The fund may be very appropriate for a client and may be even performing as expected but in a way that may be too tame for a client’s preferences. It therefore is important to properly assess these expectations and have the client modify them as needed prior to the sale, instead of having to apologize later and perhaps lose their business. Sometimes this cannot be avoided but it’s best to seek to set people up as best you can to avoid disappointment when possible.

Matching Asset Classes with Investor Time Frames

Perhaps the most important consequence of determining the appropriate mix of asset classes for an investor is ensuring that this corresponds properly with the desired investment time frame of a client.

Those who seek short term time frames aren’t going to want to have much of a growth component in their portfolios, because these investments deliver results over the long term, or at least this is the strategy that mutual funds take with them.

If the strategy is long term investing, and you’re investing in the short or even medium term, this will result in a mismatch of objectives which will introduce too much risk into the investment.

In some cases, with short term investments, having all of your funds in a savings vehicle may be the only sensible choice. A combination of bonds and savings may make sense if the time frame is a little longer, long enough where it is likely enough for the overall investment to be up, and if even more time is available, various amounts of growth class funds may be appropriate.

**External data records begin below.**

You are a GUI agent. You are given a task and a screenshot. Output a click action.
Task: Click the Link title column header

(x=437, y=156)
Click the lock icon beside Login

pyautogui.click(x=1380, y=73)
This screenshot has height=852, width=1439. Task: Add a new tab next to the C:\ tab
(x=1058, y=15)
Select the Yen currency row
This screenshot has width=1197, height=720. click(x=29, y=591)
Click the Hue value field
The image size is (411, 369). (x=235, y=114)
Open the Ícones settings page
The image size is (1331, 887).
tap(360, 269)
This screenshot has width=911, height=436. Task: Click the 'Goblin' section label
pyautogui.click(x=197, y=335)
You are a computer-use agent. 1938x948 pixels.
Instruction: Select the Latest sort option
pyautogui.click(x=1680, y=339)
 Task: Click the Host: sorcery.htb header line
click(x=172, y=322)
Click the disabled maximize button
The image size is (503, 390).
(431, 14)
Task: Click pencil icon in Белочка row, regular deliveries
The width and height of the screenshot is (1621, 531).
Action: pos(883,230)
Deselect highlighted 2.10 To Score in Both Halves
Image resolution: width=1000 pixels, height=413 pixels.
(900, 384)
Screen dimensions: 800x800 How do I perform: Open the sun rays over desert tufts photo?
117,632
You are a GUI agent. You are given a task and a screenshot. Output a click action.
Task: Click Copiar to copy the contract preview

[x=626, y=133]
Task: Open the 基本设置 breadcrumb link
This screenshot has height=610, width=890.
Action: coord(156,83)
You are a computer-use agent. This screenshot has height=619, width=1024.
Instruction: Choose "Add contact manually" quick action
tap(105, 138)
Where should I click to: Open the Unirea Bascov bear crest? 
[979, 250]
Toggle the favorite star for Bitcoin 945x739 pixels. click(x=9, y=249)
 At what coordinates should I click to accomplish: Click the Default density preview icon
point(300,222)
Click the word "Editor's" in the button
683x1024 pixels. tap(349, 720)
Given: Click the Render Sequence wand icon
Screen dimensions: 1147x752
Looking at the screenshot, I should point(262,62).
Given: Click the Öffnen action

Time frame is the starting point in determining asset class allocation, as if the investment does not match the time frame of the investment properly, this will exclude other considerations. If the allocation does fit the time frame, then we can look at other issues such as one’s risk tolerance and investment objectives to further define the allocation, but only to the extent that the time frame fits.

Determining the proper asset class mix in a mutual fund portfolio is very important to not only the success of the investment, but to the perceived success of it by the client, and perception is often reality. The goal of investments is not only to do what is best for clients but to take their preferences well into account, and an appropriate recommendation of the mix of asset classes can go a long way in achieving this if properly done.